Extrait du texte.
◆ ◆ ◆
Reconquête dans les écoles…

 

L’offensive de Reconquête contre l’école fait ses premières victimes

En septembre, Éric Zemmour a lancé le collectif Protégeons nos enfants. Son objectif : mener la bataille culturelle contre « l’immigrationnisme » ou « l’égalité des sexes » à l’école à coups de campagnes de dénonciation. Dans certains syndicats enseignants minoritaires, certaines digues sautent aussi.

Mathilde Goanec et Christophe Gueugneau,23 décembre 2022 à 10h43, Médiapart

En Normandie, c’est un cours de géographie sur le lien entre rap et migration au collège qui a fait dresser les cheveux du député européen Nicolas Bay, membre de Reconquête, le parti d’Éric Zemmour. Dans le Nord, une professeure de philosophie a été visée par le collectif Protégeons nos enfants pour un projet pédagogique interdisciplinaire sur l’exil et les frontières. En Vendée, Reconquête a carrément organisé une manifestation contre la venue du militant pour les réfugiés Cédric Herrou dans un lycée.

À chaque fois, le même mode opératoire : une campagne de dénonciation sur les réseaux sociaux menée tambour battant par des militants d’extrême droite avec pour cible l’Éducation nationale et ses acteurs (profs, syndicats, fédération de parents d’élèves et ministre). Et à la manœuvre, le collectif Protégeons nos enfants avec ses « parents vigilants », lancé par Éric Zemmour le 11 septembre dernier, lors du discours de rentrée de l’ancien candidat à la présidentielle.

Face à plusieurs milliers de militants Reconquête, sous le soleil du Sud-Est, Zemmour se tenait derrière un pupitre sur lequel on pouvait lire « Construisons notre avenir, protégeons nos enfants ». Dans son long, très long discours, Éric Zemmour avait dénoncé le « grand endoctrinement », qui serait selon lui la cause du « grand remplacement » et du « grand déclassement »« Le grand endoctrinement, c’est le troisième grand danger contre lequel je veux que nous luttions chez Reconquête et je vais vous dire comment », avait annoncé le chef de file de l’extrême droite.

Éric Zemmour lors de son discours de rentrée, le 11 septembre 2022. © Photo Jeff Pachoud / AFP

Un choix tout autant marketing que politique puisque, de l’aveu même de Zemmour durant son discours, l’école est arrivée comme deuxième sujet de préoccupation lors de la consultation de ses militants organisée après la séquence électorale. Le chef de file de Reconquête propose donc d’« interdire immédiatement aux associations de pénétrer dans l’école ».
◆ ◆ ◆
Consigne.
Pour chacune des affirmations suivantes, dites par oui ou par non si elle concorde avec le texte ci-dessus, puis citez mot pour mot les mots du texte qui permettent de trancher.
(a) Le collectif Protégeons nos enfants a été lancé par Éric Zemmour le 11 septembre.
(b) En Vendée, Reconquête a manifesté contre la venue de Cédric Herrou dans un collège.
(c) Lors de la consultation des militants de Zemmour, l'école est arrivée en tête des sujets de préoccupation.

Lignes fournies.
◆ ◆ ◆
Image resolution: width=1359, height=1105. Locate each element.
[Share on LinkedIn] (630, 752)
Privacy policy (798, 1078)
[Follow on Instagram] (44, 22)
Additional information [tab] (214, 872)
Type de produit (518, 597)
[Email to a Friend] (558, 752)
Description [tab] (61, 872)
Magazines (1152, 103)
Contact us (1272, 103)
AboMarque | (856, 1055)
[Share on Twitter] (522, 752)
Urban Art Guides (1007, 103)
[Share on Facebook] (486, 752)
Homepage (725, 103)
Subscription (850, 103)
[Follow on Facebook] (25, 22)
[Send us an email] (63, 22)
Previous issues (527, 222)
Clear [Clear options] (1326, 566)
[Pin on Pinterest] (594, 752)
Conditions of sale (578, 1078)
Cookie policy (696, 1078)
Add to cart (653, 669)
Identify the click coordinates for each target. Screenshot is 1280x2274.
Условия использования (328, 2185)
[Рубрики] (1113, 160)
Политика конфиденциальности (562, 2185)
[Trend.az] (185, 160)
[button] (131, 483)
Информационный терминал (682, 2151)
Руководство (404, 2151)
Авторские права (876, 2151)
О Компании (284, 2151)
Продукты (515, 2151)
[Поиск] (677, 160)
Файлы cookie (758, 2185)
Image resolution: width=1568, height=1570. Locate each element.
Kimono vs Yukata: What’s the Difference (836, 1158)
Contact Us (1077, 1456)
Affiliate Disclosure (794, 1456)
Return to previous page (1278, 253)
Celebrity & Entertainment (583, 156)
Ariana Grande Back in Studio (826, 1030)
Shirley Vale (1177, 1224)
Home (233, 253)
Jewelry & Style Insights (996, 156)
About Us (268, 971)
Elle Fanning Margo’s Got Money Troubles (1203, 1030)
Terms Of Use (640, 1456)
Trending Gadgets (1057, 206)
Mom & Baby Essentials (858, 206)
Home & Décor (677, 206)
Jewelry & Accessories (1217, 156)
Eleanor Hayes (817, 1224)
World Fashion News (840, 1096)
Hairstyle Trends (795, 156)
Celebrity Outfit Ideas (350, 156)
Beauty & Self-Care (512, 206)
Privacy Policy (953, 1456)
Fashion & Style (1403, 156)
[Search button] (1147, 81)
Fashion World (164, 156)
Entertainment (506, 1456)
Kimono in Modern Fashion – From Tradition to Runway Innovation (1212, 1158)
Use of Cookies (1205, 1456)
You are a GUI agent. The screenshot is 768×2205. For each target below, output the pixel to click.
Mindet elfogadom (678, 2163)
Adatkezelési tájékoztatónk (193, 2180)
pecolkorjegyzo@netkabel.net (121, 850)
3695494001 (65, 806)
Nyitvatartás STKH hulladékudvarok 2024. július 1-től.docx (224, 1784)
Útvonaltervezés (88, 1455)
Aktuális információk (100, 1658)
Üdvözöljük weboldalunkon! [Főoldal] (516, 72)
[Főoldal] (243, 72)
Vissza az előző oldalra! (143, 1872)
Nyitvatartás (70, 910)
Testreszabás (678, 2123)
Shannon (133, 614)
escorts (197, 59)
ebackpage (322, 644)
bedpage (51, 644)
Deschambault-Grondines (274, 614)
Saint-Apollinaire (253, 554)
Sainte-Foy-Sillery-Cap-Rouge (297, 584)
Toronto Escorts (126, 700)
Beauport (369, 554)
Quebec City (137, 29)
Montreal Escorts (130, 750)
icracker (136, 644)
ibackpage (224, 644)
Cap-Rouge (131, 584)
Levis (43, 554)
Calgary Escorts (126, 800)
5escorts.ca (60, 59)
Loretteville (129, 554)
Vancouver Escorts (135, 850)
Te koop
◆ ◆ ◆
Réponse.
(a) Oui : « lancé par Éric Zemmour le 11 septembre dernier ».
(b) Non : « contre la venue du militant pour les réfugiés Cédric Herrou dans un lycée ».
(c) Non : « l’école est arrivée comme deuxième sujet de préoccupation ».